# WHAT TO WORK ON
Pull out every line of the listing below and reproduce each one word for word, with no changes.

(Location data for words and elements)
>> BEGIN

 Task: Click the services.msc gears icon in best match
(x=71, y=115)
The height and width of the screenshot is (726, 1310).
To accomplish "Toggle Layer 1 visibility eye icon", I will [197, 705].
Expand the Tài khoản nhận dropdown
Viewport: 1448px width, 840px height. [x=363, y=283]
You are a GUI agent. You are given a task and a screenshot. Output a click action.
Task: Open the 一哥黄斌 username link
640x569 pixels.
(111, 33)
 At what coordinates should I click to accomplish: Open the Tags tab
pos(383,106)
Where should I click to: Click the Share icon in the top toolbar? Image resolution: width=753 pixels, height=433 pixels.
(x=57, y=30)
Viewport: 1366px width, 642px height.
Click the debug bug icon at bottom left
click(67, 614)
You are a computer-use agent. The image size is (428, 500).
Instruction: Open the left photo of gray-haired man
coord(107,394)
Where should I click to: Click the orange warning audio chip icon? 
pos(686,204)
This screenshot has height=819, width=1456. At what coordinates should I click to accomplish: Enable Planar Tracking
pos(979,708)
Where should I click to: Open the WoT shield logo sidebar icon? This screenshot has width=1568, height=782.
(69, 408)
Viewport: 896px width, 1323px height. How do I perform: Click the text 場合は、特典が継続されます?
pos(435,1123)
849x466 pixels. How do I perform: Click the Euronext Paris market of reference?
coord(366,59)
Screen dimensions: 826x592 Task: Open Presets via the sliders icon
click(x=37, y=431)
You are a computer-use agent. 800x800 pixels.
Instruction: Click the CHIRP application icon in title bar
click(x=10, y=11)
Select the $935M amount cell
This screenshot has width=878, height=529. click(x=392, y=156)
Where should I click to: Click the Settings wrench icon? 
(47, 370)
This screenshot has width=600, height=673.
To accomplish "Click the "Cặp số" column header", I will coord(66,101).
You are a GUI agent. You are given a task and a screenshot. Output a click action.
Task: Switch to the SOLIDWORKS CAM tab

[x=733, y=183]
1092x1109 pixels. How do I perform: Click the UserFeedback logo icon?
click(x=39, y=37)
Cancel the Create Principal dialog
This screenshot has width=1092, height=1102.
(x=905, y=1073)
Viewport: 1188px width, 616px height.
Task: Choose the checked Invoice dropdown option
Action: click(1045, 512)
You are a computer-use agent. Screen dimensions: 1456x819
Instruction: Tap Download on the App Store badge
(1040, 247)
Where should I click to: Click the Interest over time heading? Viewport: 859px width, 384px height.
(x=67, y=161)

>> END

# PROBLEM SOLUTION
 Task: Click the services.msc gears icon in best match
(x=71, y=115)
The height and width of the screenshot is (726, 1310).
To accomplish "Toggle Layer 1 visibility eye icon", I will [197, 705].
Expand the Tài khoản nhận dropdown
Viewport: 1448px width, 840px height. [x=363, y=283]
You are a GUI agent. You are given a task and a screenshot. Output a click action.
Task: Open the 一哥黄斌 username link
640x569 pixels.
(111, 33)
 At what coordinates should I click to accomplish: Open the Tags tab
pos(383,106)
Where should I click to: Click the Share icon in the top toolbar? Image resolution: width=753 pixels, height=433 pixels.
(x=57, y=30)
Viewport: 1366px width, 642px height.
Click the debug bug icon at bottom left
click(67, 614)
You are a computer-use agent. The image size is (428, 500).
Instruction: Open the left photo of gray-haired man
coord(107,394)
Where should I click to: Click the orange warning audio chip icon? 
pos(686,204)
This screenshot has height=819, width=1456. At what coordinates should I click to accomplish: Enable Planar Tracking
pos(979,708)
Where should I click to: Open the WoT shield logo sidebar icon? This screenshot has width=1568, height=782.
(69, 408)
Viewport: 896px width, 1323px height. How do I perform: Click the text 場合は、特典が継続されます?
pos(435,1123)
849x466 pixels. How do I perform: Click the Euronext Paris market of reference?
coord(366,59)
Screen dimensions: 826x592 Task: Open Presets via the sliders icon
click(x=37, y=431)
You are a computer-use agent. 800x800 pixels.
Instruction: Click the CHIRP application icon in title bar
click(x=10, y=11)
Select the $935M amount cell
This screenshot has width=878, height=529. click(x=392, y=156)
Where should I click to: Click the Settings wrench icon? 
(47, 370)
This screenshot has width=600, height=673.
To accomplish "Click the "Cặp số" column header", I will coord(66,101).
You are a GUI agent. You are given a task and a screenshot. Output a click action.
Task: Switch to the SOLIDWORKS CAM tab

[x=733, y=183]
1092x1109 pixels. How do I perform: Click the UserFeedback logo icon?
click(x=39, y=37)
Cancel the Create Principal dialog
This screenshot has width=1092, height=1102.
(x=905, y=1073)
Viewport: 1188px width, 616px height.
Task: Choose the checked Invoice dropdown option
Action: click(1045, 512)
You are a computer-use agent. Screen dimensions: 1456x819
Instruction: Tap Download on the App Store badge
(1040, 247)
Where should I click to: Click the Interest over time heading? Viewport: 859px width, 384px height.
(x=67, y=161)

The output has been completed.